An Gauselmanns System beteiligen sich jährlich bis zu 20 Führungskräfte seines Unternehmens mit Spendenschecks von jeweils mehreren tausend Euro. Der Konzernchef verschickt die Schecks dann in der Regel an Abgeordnete, die er selbst auswählt. In Jahren mit Bundestagswahlen fließen nach Angaben des Glücksspiel-Industriellen bis zu 70.000 Euro - in anderen Jahren bis zu 50.000 Euro. Außerdem spendet Gauselmann mit seiner Familie und seinen Firmen selbst noch einmal Tausende Euro im Jahr an Politiker und Parteien.

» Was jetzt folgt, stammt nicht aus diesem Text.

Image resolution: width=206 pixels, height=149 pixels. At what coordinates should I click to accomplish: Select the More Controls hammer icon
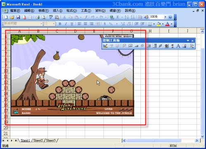[x=192, y=46]
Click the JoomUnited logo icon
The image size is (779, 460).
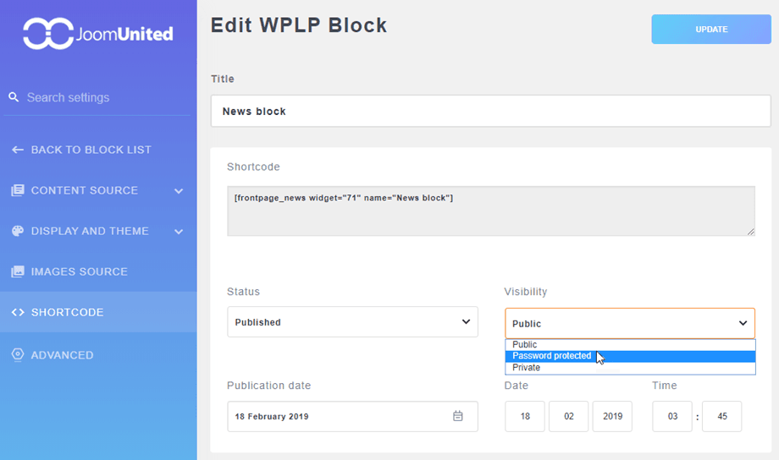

Auch diese Zahlungen erfolgen gestückelt in kleineren Beträgen. Der Konzernchef verschickte eigene Schecks beispielsweise an Spitzenpolitiker wie den Mainzer Ministerpräsidenten und früheren SPD-Vorsitzenden Kurt Beck oder an die Schatzmeister von SPD und CDU. Seit 1990 dürften insgesamt mehr als eine Million Euro geflossen sein. Die Spenden aus dem Glücksspielkonzern tauchen in den Rechenschaftsberichten der Parteien nicht auf. Zuwendungen müssen erst ab 10.000 Euro pro Person oder Unternehmen und Jahr veröffentlicht werden. Diese Vorschrift geht bei Gauselmanns System wegen der Aufteilung in viele kleinere Einzelbeträge ins Leere.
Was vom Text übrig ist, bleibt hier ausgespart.